Anyway, now we’ve got Mehmet Ali, buck private, soon to be assigned once he finishes basic training (which he badly needs, one would infer, as he kind of didn’t quite get the hang of using a gun on his own). I would guess even the Turks would like to put him somewhere where he won’t attract too much attention and maybe get it into his sick little head to pull some new caper that will just add to the pile of reasons, big and small, that would vote them out of the EU when the time comes.

Well, I’ve got the perfect solution.

I know what Mehmet Ali Ağca’s military assignment should be. Let’s set him loose in those native villages, and let’s let him wring the neck of every bird he can get his hands on.

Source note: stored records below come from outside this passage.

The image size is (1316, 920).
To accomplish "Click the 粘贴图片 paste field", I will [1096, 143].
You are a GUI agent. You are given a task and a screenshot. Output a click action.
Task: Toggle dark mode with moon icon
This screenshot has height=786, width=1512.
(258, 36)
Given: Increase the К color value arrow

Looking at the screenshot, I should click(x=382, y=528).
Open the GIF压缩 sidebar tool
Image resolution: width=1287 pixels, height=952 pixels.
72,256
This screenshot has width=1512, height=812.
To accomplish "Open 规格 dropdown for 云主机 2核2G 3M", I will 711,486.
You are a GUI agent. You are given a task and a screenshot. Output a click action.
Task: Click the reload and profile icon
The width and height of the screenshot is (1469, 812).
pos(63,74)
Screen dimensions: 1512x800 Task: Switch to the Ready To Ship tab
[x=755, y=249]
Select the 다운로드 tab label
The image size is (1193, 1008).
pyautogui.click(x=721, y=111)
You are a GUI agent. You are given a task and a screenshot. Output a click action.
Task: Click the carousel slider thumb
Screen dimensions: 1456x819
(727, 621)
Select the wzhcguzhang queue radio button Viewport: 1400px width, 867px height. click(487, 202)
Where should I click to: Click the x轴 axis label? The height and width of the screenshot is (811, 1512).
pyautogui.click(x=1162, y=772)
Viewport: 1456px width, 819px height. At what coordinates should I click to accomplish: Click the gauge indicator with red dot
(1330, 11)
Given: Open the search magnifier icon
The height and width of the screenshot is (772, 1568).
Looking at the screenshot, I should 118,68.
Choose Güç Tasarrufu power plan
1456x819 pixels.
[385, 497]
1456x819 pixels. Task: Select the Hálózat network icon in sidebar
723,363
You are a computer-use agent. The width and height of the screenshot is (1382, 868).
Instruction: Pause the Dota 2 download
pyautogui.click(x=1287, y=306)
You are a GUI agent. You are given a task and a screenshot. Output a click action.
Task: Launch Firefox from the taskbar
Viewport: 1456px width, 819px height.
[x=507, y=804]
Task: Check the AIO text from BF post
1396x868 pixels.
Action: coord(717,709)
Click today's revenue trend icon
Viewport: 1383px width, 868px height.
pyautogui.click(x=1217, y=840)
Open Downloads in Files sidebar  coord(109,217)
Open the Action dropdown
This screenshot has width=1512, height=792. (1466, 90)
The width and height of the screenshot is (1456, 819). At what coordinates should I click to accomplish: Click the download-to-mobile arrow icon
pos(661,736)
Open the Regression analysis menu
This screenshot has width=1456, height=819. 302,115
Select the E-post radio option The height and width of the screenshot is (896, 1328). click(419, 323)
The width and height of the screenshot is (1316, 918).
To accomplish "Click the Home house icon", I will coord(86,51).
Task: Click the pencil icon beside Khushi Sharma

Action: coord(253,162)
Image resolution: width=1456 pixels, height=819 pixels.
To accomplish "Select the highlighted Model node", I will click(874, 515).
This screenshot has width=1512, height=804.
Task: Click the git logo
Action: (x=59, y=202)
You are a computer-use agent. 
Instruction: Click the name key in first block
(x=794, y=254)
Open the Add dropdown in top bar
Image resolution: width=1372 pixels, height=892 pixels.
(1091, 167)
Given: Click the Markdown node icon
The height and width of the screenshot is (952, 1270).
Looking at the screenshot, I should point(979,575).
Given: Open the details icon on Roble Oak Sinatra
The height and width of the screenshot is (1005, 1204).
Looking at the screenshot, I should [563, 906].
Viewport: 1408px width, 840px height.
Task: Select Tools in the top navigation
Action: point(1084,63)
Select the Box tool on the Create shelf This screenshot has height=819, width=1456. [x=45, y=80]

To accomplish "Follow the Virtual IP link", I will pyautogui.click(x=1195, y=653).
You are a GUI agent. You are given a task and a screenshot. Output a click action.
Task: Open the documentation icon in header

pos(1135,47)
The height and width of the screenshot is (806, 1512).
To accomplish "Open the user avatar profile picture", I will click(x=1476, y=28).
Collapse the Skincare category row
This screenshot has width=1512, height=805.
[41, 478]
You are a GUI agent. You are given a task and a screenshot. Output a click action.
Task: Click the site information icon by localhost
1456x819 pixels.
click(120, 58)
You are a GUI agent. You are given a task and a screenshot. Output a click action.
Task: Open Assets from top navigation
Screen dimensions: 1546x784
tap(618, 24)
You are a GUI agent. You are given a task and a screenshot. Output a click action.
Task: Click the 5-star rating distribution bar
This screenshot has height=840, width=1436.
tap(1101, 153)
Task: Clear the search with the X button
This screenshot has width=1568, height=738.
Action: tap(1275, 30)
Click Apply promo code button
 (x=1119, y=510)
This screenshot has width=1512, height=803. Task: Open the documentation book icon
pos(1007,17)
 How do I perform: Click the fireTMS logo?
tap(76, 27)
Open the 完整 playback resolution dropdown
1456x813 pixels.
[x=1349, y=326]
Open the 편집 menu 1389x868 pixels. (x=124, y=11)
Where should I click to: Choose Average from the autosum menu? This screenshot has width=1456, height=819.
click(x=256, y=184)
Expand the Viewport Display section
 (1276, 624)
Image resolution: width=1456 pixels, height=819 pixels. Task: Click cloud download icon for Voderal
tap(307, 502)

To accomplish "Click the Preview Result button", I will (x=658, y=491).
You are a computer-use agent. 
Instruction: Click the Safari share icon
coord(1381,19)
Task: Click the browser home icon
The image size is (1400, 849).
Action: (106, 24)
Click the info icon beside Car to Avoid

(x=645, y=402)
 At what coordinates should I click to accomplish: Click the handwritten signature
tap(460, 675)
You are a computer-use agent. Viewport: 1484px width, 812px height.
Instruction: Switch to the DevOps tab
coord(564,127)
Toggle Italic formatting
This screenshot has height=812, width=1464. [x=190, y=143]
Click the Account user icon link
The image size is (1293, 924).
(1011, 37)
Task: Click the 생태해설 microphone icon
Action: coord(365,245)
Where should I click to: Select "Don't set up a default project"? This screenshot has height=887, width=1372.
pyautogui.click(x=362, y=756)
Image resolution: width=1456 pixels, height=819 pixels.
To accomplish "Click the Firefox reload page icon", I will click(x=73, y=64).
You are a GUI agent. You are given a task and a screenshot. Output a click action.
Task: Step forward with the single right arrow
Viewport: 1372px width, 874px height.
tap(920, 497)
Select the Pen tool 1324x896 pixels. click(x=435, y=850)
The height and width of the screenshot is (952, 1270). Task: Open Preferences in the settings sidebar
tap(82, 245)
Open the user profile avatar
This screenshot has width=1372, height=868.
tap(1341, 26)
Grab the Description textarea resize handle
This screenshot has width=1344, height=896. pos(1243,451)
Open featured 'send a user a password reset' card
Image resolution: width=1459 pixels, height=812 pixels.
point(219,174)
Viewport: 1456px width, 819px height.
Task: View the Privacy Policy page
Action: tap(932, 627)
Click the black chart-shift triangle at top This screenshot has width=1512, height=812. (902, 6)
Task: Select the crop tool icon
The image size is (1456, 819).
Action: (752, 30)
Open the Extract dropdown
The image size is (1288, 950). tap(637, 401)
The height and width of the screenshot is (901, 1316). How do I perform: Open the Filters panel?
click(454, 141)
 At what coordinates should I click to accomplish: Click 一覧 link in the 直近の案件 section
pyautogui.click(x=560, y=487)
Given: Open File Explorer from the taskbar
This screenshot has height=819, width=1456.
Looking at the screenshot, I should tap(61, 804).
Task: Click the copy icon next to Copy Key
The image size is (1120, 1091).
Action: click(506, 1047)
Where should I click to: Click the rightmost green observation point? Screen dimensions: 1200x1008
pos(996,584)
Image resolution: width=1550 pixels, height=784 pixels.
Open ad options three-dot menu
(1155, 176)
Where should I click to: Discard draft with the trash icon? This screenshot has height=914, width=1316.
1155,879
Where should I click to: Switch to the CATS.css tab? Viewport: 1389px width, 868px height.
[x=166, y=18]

I’d even let him have a protective mask.

THE MEMORY OF SAMUEL ALITO

In the recently ended hearings in the U.S. Senate concerning the nomination of Samuel A. Alito Jr., just one of the things that seemed to put every caring liberal person’s private parts in a vise was his less than forthcoming explanation for his membership in something called "Concerned Alumni of Princeton," which apparently has been characterized as a racist and sexist organization bent on restriction of admission to that hallowed academic institution of minorities and women. Indeed, he alleged, or at least implied, having no memory of membership whatsoever.

Those of us who recall Princeton from the 60s, and earlier, have to wonder where all these current conscientious objectors to such blatant prejudice were back in them days, when there were NO women in Princeton, not enrolled in the college anyway, and people of color were rare on the campus. It’s not my point here, but just an aside, that it’s a wonder there aren’t about 50 such organizations related to the return of Princeton and Ol’ Nassau to the status quo ante.

Maybe Alito is a racist and a misogynist — it was an old Princeton tradition after all among some small part of the student body and ensuing alumni body for many years — who knows?

What I wonder about is getting our knickers in a twist about whether he "remembers" belonging to such an organization.

Consider for a moment our esteemed president, George W. Bush, alumnus of two equally illustrious, and no less ivy bestrewn institutions (and, by indictment of the pious and sanctimonious left, as guilty of any number of similar racist, ethnicist, misogynistic crimes as any Princeton — or Dartmouth or Brown or Penn, you name them… — can be called to account for in its history).

Ask him what he remembers about his college days. Or any number of days of his early alumnus-hood, up to the age of 40 (Alito was 35 when he mentioned on a job application that he belonged to the "Concerned Alumni Etc…."). If Bush didn’t remember, or claimed not to, nobody would bat an eyelash.

We’d just figure, well he was probably smashed out of his gourd most of the time from early teenhood on, until Laura put the fear of God and no more sex into him, and it’s surprising he remembers his name.

So I figure, Samuel A. Alito, Jr. is a secretly redeemed coke head, or pot head, or drunk, or something like that. He certainly aspires to all those things those of a divergent ethnicity (divergent from pure WASPishness, the lifeblood of the Ivy League going back to the 17th century — yessirree, racism and misogyny with a three hundred year-plus pedigree) aspire to: prestige, power, control, money. And soon, the U.S. Senate will deliver to him on a platter a significant handful of the first three. No reason he would not also have succumbed to the excesses of those in power, prestige, and control: drugs and alcohol. At least while he was in training, back there in Princeton and thereafter — his Wanderjaren.

And we’re worried about his memory. Call him a coke-head and forget about it. We manage to do it most of the time with the President.